» Data to process
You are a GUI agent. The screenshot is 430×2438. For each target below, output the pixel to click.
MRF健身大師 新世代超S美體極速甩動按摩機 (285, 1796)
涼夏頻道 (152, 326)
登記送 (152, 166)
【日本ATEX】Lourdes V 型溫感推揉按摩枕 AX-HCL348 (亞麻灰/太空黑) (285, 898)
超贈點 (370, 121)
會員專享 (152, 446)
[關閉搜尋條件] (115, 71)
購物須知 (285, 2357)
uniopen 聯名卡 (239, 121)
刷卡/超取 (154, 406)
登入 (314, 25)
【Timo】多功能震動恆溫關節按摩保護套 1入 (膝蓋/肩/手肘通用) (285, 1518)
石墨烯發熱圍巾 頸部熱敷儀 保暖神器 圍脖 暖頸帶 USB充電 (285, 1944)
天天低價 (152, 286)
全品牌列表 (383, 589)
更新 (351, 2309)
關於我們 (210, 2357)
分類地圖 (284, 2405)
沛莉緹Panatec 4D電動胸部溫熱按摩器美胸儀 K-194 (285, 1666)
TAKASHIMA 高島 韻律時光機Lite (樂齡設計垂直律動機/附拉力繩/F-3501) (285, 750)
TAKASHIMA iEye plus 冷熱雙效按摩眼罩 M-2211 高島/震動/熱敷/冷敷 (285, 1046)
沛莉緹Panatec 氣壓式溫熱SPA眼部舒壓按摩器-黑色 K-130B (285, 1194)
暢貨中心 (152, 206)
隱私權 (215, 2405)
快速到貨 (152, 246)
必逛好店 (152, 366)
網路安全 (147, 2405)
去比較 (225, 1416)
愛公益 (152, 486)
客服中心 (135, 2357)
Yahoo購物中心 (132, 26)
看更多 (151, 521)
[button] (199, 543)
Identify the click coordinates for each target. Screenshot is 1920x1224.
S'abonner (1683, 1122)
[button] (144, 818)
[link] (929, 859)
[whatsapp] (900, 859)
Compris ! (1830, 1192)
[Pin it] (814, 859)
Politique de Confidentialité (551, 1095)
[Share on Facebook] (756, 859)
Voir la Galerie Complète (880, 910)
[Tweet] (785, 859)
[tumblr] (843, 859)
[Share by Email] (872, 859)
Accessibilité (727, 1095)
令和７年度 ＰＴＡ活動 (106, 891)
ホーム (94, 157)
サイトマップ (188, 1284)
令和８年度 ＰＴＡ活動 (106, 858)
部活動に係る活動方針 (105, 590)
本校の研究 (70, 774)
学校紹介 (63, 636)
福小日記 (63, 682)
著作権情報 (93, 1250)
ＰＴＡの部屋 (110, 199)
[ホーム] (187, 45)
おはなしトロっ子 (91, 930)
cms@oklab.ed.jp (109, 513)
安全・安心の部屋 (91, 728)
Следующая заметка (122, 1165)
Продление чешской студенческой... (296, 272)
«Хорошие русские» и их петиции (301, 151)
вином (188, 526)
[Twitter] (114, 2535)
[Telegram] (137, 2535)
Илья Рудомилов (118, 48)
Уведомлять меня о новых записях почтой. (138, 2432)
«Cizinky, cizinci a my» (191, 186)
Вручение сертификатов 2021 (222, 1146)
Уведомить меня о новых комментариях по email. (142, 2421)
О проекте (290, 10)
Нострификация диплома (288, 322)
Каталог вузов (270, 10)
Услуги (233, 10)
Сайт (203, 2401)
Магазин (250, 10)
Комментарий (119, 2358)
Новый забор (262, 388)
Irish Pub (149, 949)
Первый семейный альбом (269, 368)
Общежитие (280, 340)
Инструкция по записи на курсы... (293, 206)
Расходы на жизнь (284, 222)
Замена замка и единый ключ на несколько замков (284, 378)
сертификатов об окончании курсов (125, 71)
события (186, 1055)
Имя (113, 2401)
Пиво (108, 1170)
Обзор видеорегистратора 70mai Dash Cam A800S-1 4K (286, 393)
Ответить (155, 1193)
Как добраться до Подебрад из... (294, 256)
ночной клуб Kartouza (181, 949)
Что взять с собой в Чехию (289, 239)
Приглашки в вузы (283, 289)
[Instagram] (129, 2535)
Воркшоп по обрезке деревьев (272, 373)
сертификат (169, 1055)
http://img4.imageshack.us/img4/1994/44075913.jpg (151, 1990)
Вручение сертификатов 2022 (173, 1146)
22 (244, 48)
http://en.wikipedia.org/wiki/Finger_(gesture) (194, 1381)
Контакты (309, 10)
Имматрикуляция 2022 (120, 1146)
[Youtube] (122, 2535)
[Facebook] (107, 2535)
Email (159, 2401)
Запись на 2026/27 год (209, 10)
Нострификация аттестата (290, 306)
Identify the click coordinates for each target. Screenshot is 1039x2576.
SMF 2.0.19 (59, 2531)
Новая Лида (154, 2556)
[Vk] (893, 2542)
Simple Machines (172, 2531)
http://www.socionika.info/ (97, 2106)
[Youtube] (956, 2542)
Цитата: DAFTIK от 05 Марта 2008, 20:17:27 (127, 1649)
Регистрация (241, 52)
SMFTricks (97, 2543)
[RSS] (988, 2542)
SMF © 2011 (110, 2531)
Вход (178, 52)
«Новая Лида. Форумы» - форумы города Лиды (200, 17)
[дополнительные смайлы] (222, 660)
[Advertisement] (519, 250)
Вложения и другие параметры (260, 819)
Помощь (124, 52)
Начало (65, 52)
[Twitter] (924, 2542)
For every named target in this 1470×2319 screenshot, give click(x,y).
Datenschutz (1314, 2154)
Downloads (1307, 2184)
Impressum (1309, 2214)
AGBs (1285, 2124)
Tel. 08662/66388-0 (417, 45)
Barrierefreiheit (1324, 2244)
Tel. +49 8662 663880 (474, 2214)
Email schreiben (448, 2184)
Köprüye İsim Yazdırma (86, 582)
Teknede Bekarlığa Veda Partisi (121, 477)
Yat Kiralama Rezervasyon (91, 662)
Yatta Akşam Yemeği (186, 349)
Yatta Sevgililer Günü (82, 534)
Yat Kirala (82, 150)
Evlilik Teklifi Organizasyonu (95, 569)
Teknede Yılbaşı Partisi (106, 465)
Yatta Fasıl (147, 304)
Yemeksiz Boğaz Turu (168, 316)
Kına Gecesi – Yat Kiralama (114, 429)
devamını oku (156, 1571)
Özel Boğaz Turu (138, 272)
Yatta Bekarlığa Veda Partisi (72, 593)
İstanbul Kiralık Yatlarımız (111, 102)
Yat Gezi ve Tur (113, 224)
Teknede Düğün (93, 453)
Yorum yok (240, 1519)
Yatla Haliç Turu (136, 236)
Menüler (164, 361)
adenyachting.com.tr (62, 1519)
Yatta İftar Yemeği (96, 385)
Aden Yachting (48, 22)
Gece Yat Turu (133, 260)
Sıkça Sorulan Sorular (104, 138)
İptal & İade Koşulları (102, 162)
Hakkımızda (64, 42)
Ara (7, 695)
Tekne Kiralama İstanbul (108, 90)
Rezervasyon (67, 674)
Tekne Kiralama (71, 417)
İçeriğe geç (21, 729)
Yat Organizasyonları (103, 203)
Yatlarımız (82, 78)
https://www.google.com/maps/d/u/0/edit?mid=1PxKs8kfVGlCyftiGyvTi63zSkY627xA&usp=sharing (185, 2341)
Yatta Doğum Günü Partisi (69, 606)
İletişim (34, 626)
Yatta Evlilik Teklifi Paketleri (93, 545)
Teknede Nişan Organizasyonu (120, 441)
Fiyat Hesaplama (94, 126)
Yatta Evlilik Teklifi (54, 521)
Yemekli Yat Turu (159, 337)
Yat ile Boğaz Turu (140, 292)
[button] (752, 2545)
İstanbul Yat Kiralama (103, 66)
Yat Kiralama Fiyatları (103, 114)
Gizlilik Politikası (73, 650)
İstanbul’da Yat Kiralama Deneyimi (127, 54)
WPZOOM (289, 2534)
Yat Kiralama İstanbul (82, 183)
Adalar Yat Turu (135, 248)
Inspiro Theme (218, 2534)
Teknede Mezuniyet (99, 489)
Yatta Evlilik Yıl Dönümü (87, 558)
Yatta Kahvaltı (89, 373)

» Exercise instructions
Look above for the line with "[Share on Facebook] (756, 859)" and the line with "О проекте (290, 10)". Retype those two lines and every line between them exactly, adding nothing.

» Solution to the exercise
[Share on Facebook] (756, 859)
Voir la Galerie Complète (880, 910)
[Tweet] (785, 859)
[tumblr] (843, 859)
[Share by Email] (872, 859)
Accessibilité (727, 1095)
令和７年度 ＰＴＡ活動 (106, 891)
ホーム (94, 157)
サイトマップ (188, 1284)
令和８年度 ＰＴＡ活動 (106, 858)
部活動に係る活動方針 (105, 590)
本校の研究 (70, 774)
学校紹介 (63, 636)
福小日記 (63, 682)
著作権情報 (93, 1250)
ＰＴＡの部屋 (110, 199)
[ホーム] (187, 45)
おはなしトロっ子 (91, 930)
cms@oklab.ed.jp (109, 513)
安全・安心の部屋 (91, 728)
Следующая заметка (122, 1165)
Продление чешской студенческой... (296, 272)
«Хорошие русские» и их петиции (301, 151)
вином (188, 526)
[Twitter] (114, 2535)
[Telegram] (137, 2535)
Илья Рудомилов (118, 48)
Уведомлять меня о новых записях почтой. (138, 2432)
«Cizinky, cizinci a my» (191, 186)
Вручение сертификатов 2021 (222, 1146)
Уведомить меня о новых комментариях по email. (142, 2421)
О проекте (290, 10)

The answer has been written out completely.